Relator lembra 75 anos de teste nuclear com apelo por desarmamento global
BR

16 julho 2020

Baskut Tuncak divulgou comunicado sobre o aniversário do ensaio “Trindade”, realizado pelos Estados Unidos em 16 de julho de 1945, no estado do Novo México, e que precedeu o lançamento de duas bombas nucleares contra o Japão,
no mesmo ano.
 

O relator especial* informou sobre implicações para os direitos humanos do gerenciamento correto de substâncias e lixos tóxicos em um comunicado sobre os 75 anos da realização do teste “Trindade”, nos Estados Unidos. 

O ensaio nuclear ocorreu em 16 de julho de 1945 precedendo o lançamento de duas bombas atômicas, meses depois, contra as cidades de Hiroshima e Nagasaki, no Japão.

Em 2018, o secretario-geral conversou com sobreviventes das bombas atômicas contras as cidades de Hiroshima e Nagasaki. Foto: ONU Dan Powell

Ações

Para Baskut Tuncak, os perigos dos testes nucleares continuaram afetando a vida 
De pessoas inocentes e governos de todo o mundo têm que redobrar suas ações 
para alcançar o desarmamento global.

Ele lembrou que o mundo mudou para sempre após a explosão nuclear em Areias Brancas, no estado do Novo México.

Tuncak afirmou que o ensaio “Trindade”, pelos Estados Unidos, não só marcou o começo de uma nova era para a humanidade e o prelúdio das duas bombas atômicas que seriam lançadas sobre vidas inocentes no Japão, mas também um “longo e trágico legado de discriminação e de testes de armas nucleares por países”.

Desde a detonação de centenas de bombas nucleares sobre comunidades vulneráveis no Pacífico ao descarte do lixo radioativo em terras e territórios de povos indígenas, o legado de ensaios nucleares é um “dos exemplos mais cruéis da injustiça ambiental”.

Unesco/G. Boccardi
Memorial da Paz de Hiroshima, em Hiroshima, no Japão.

Hiroshima

O relator afirmou que de 1945 a 1958, foram detonadas 67 bombas nucleares nas Ilhas Marshall.  O poder dessas explosões combinadas é equivalente à detonação de 1,6 bomba de Hiroshima a cada 12 anos. Ele citou o sofrimento das comunidades expostas à contaminação radioativa, e disse que eles continuam arcando com o legado dessa contaminação ainda nos dias de hoje.

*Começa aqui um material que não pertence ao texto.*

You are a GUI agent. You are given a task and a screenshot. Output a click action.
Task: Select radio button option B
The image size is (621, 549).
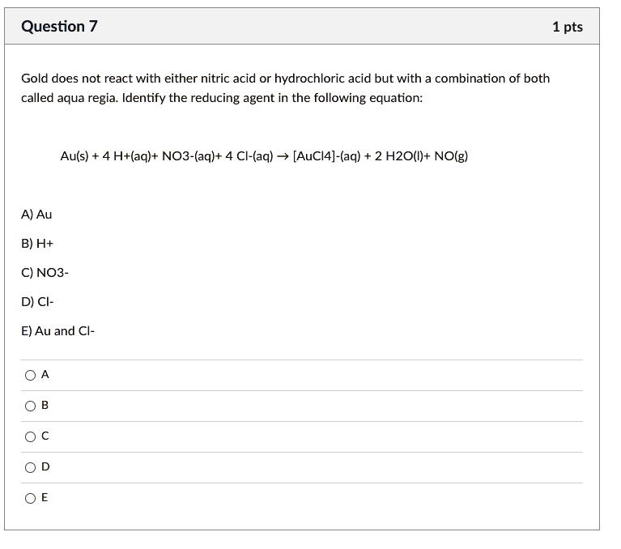click(30, 406)
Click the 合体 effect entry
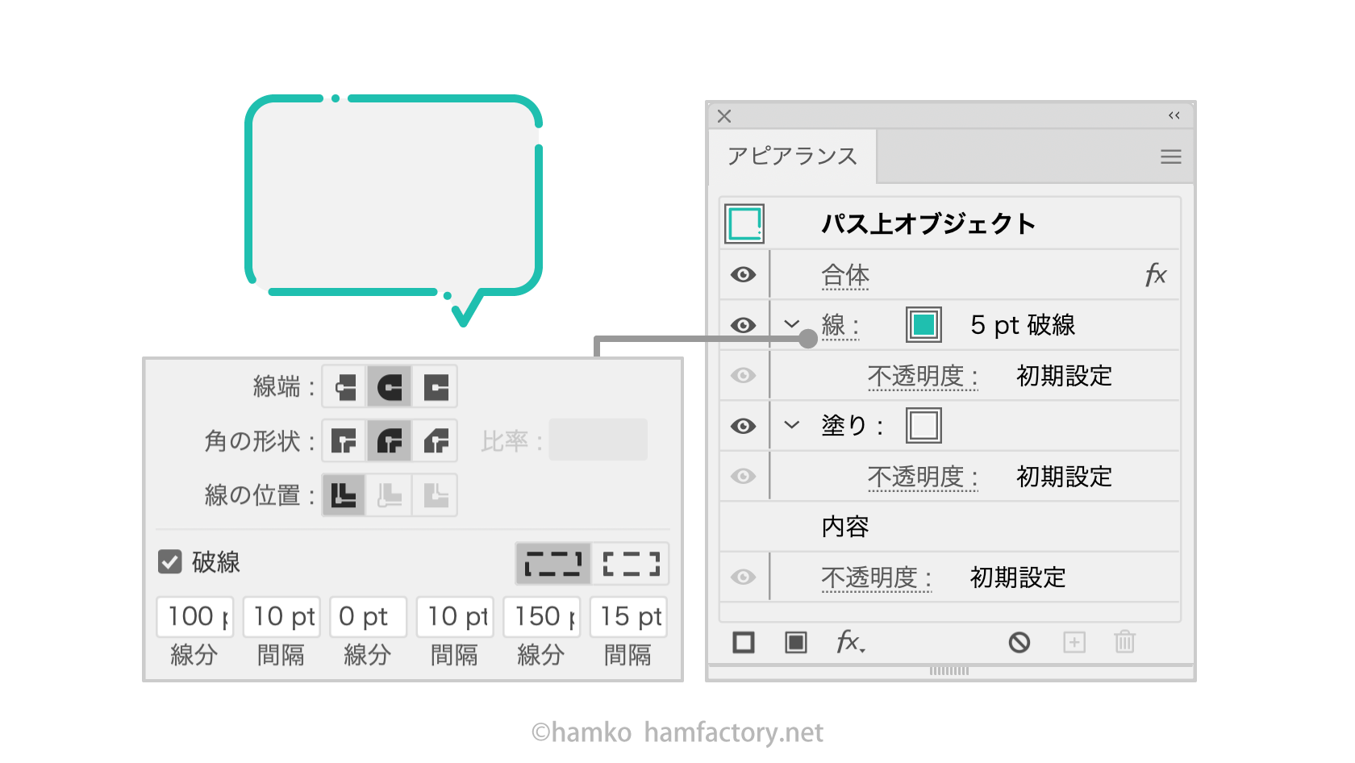Image resolution: width=1355 pixels, height=763 pixels. 844,275
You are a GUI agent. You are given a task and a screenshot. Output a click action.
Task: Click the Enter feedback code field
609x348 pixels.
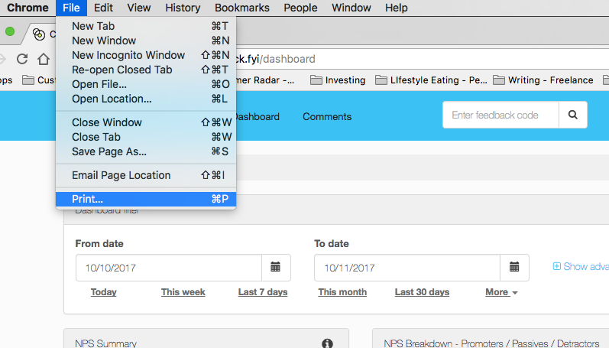(500, 115)
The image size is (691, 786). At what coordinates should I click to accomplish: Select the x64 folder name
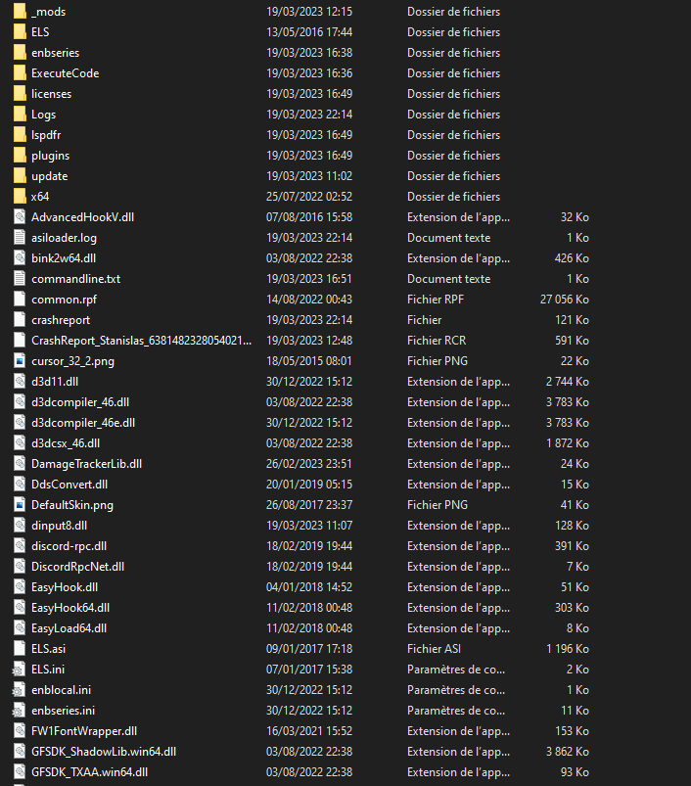click(40, 197)

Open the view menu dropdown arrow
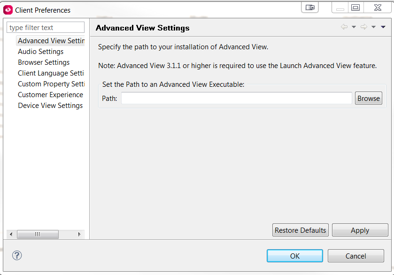pos(383,27)
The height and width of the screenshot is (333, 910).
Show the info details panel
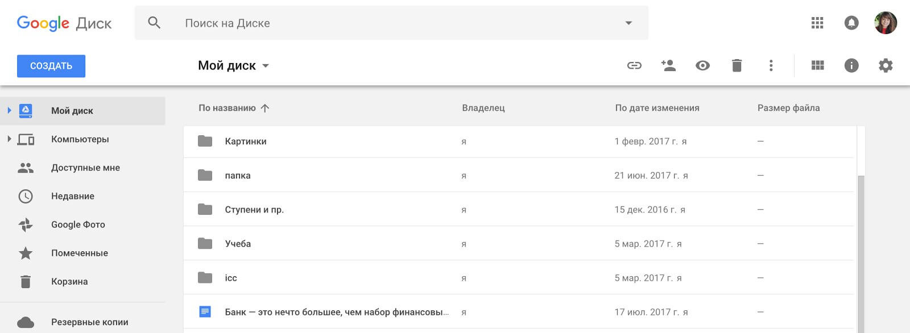click(851, 66)
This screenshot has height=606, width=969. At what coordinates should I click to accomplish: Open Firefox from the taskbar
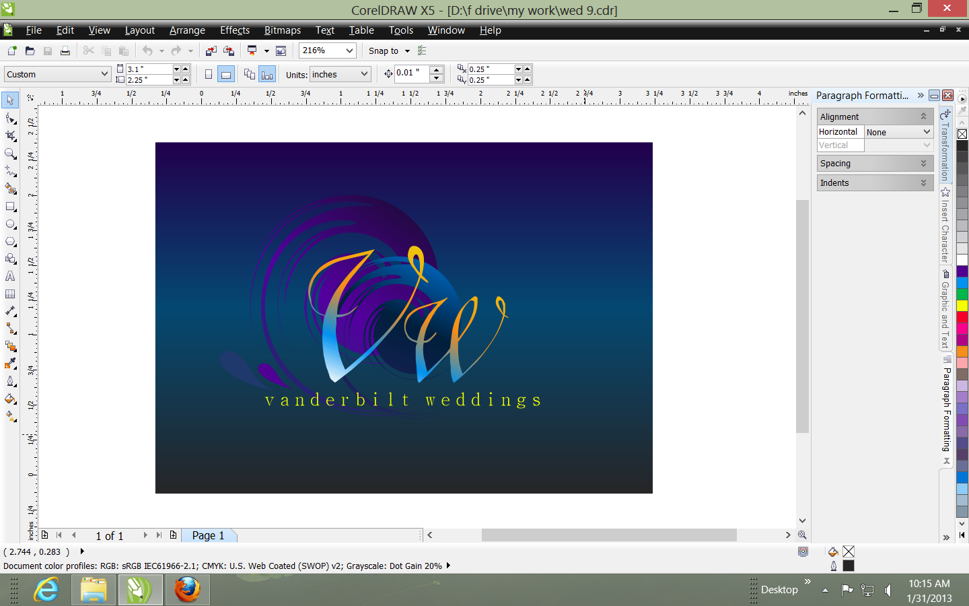pyautogui.click(x=187, y=590)
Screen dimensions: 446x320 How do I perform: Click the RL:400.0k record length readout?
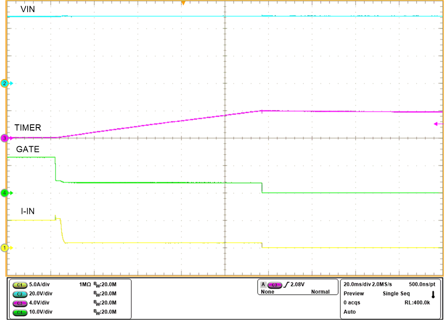coord(417,303)
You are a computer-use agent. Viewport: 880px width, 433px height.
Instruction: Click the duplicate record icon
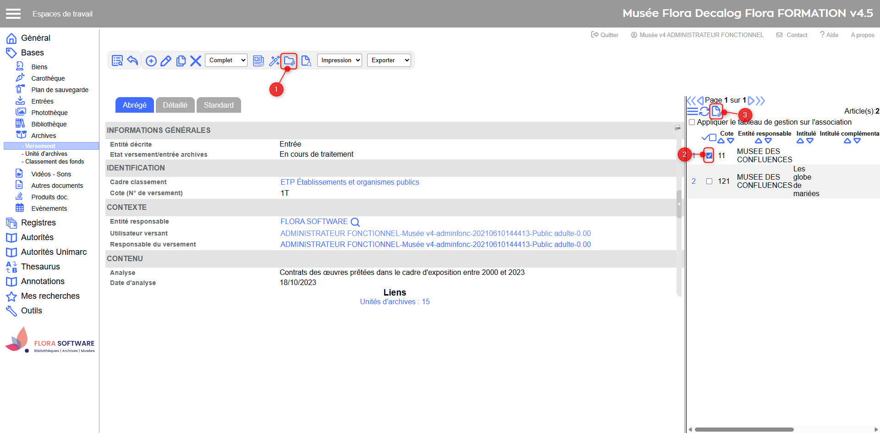coord(181,60)
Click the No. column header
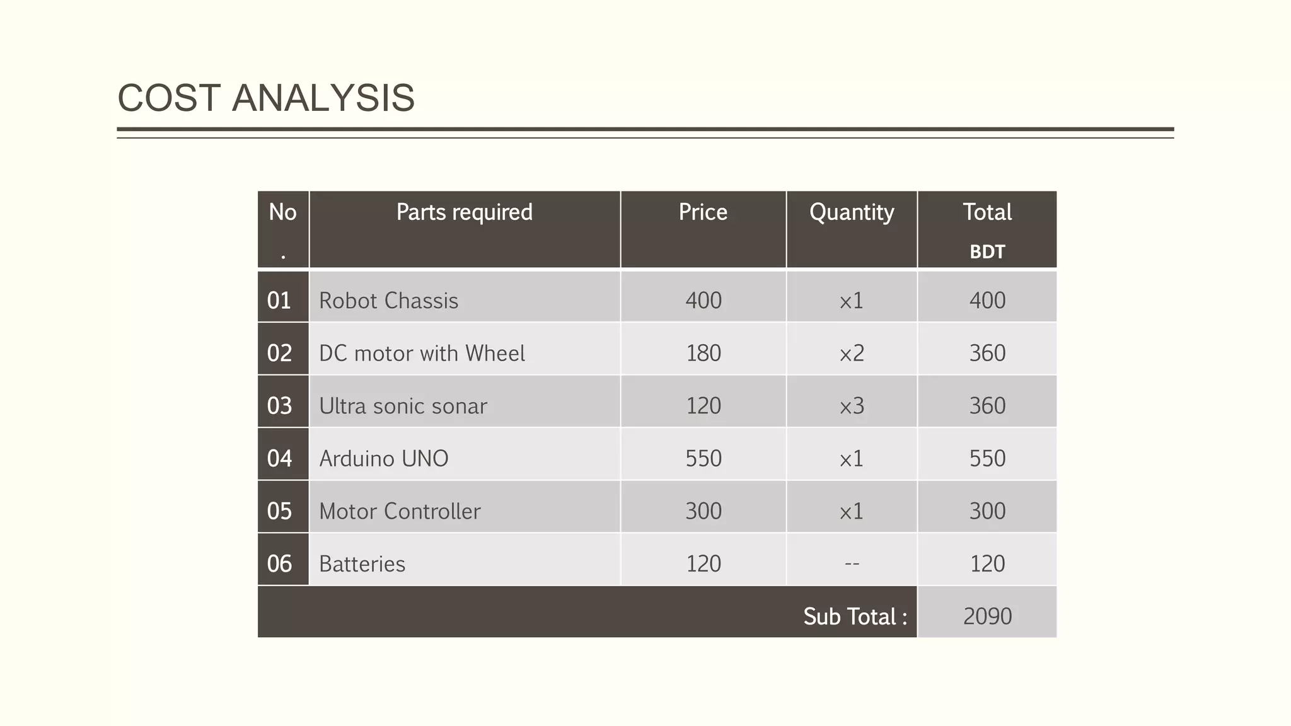 tap(282, 229)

Tuncak citou o estresse e a ansiedade de dois desastres ambientais, a mudança climática levando a um aumento do nível do mar e o lixo radioativo concentrado numa espécie de “tumba” tóxica que – acredita-se – já esteja causando vazamentos. Para ele, essa é uma realidade sombria para os moradores das Ilhas Marshall, que deveria ser uma ilha pacífica e paradisíaca.

O mesmo ocorreu na Polinésia Francesa, palco de mais de 200 testes nucleares num período de cerca de três décadas entre 1966 e 1996. As explosões causaram problemas de saúde e ambientais aos habitantes.

Aiea/Paolo Contri
Instalação nuclear de Busher, no Irã.

Urânio

O relator afirmou que nos Estados Unidos, os povos indígenas continuam a enfrentar o que chamou de “tremendos impactos ambientais e de saúde” por causa do lixo tóxico com o armazenamento de urânio nas terras e territórios do povo Navajo.

Nas últimas décadas, vários indígenas no país receberam fundos para armazenar lixo nuclear.  Tuncak afirmou que na Groenlândia, foi descoberto uma quantidade de lixo radioativo deixado por militares dos Estados Unidos.
 
Para o relator, os danos causados pelo ensaio nuclear permanecem nas vidas de vítimas inocentes mesmo 75 anos após o teste Trindade.

Segundo ele, os países precisam fornecer uma solução duradoura, aceitável e adequada para essas situações como também assegurar o acesso das pessoas afetadas à justiça.  

O relator acredita que existe uma natureza discriminatória que precisa ser enfrentada, e que sem esse diálogo, os perigos da contaminação radioativa seguirão por séculos como parte de um trágico capítulo da história da humanidade.

Tuncak afirma que é hora de todos os países se remobilizarem para cooperar em seus esforços de alcançar o desarmamento nuclear.
 
 
*Os relatores de direitos humanos são independentes das Nações Unidas e não recebem salário por sua atuação.